Ветлицкий потер озадаченно лоб. Глаза девушки умоляли, лицо какое‑то беспомощное, вздрагивающее.

– Ты, Зина, что смеешься, что ли? Или не знаешь, что закон запрещает работать по две смены?

– Мне очень нужно! Очень… – она опустила голову и вдруг всхлипнула. Ветлицкий смущенно кашлянул.

– Вот еще не хватало… Перестань… – положил он успокаивающе руку на худенькое плечо девушки. От ее волос пахнуло чем‑то знакомым, очень знакомым. И тут он вспомнил: то был родной запах материных кос. В сердце Ветлицкого плеснулась нежность, и он промолвил натянуто:

– Ты совсем того… Наряды, что ли, понадобились? Чего тебе вдруг приспичило?

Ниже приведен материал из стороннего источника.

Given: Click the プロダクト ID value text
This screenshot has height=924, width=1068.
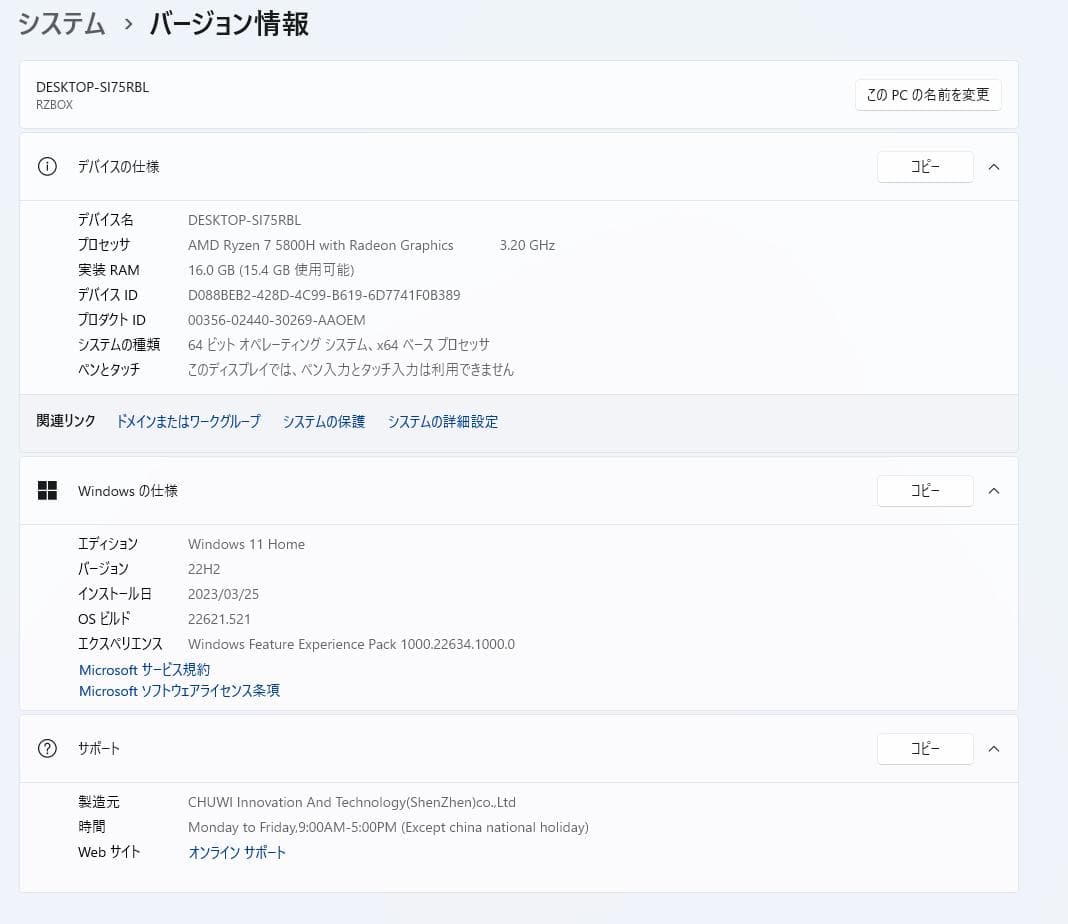Looking at the screenshot, I should 277,320.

– У меня… у меня… пропали деньги… ученические, всхлипывала Зина. – Не на что дожить до получки, а взаймы никто не дает.

– Фю–ю-ю!

Ветлицкий отступил на шаг, посмотрел на ее мокрое лицо.

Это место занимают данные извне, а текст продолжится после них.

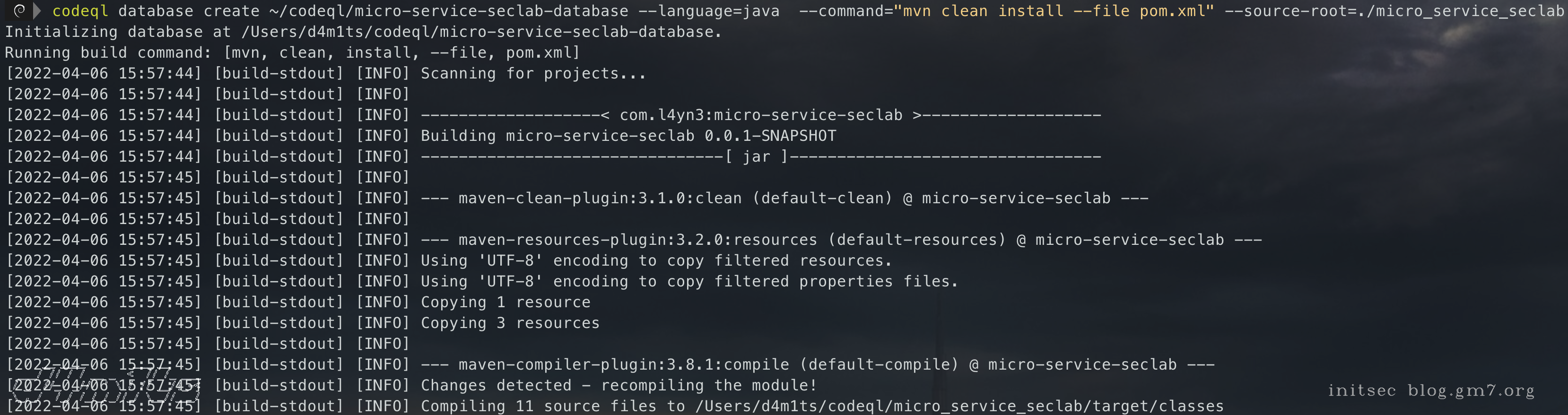This screenshot has width=1568, height=415.
Task: Click the yellow codeql command word
Action: (x=80, y=11)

– Почему молчала, что тебя обокрали?

– А кому говорить? Стыдно… Дура я деревенокая.

– Значит, решила по две смены работать на голодный желудок? Ну, знаешь…

Зина, опустив голову, теребила концы пояска на платье.

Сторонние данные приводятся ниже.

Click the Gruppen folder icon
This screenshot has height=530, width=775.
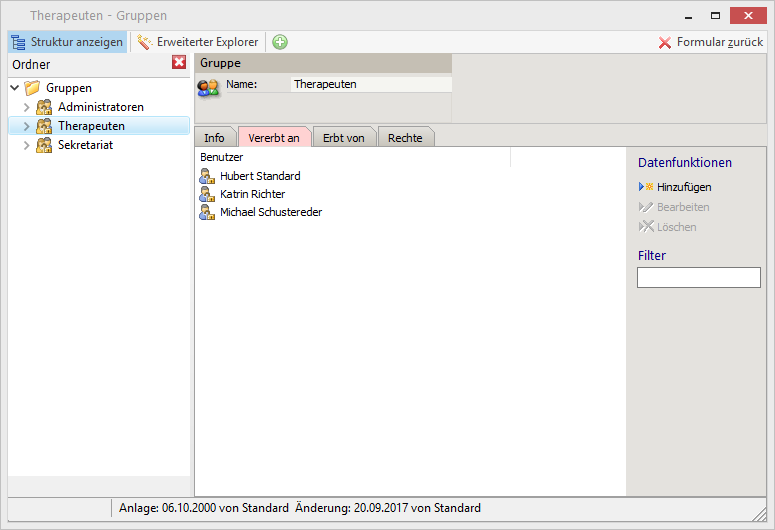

– Всыпать бы тебе за такое поведение, да уж ладно… Денег на прожиточный минимум сообразим. Завтра. А пока… – Ветлицкий вынул из кармана конверт с полученными по приказу Круцкого премиальными для рабочих, протянул Зине червонец. – Вот, возьми пока…

– Нет! – вспыхнула она. – Я хочу сама! Позвольте только, я хоть сутки не выйду из цеха, я буду работать, как… как…

Ветлицкий сунул деньги Зине в кармашек и, отстранив ее рукой, вышел в пролет. И уже не видел, как посветлели глаза, смотревшие ему в спину, ни кроткой улыбки, вздрагивавшей на припухших от слез губах Зины. Он шел, бормоча сердито себе под нос:

– Дер–р-ревня… чер–р-рт! Сидела бы при материной юбке, работала в своем колхозе, так нет! Живет впроголодь, да еще и обворовывают растяпу!

Ветлицкий любил деревню, но не любил деревенских. С детства не любил. Он вырос в городе, в рабочей семье: отец на заводе собирал станки, мать делала на фабрике спички, зарабатывали неплохо, но дома всегда чего‑нибудь не хватало. Волжские города, как известно, никогда не отличались изобилием… Другое дело – в деревнях. Старшая материна сестра жила возле Челновершин, младшая – в Елховке. Хорошо жили, хитро, а потому и прибыльно. Приезжали с мужьями в город торговать квашениной, солониной, убоиной, жили у городских родственников на дармовых харчах, занимали их квартиру и хвастали во хмелю своей оборотливостью и другими славными качествами.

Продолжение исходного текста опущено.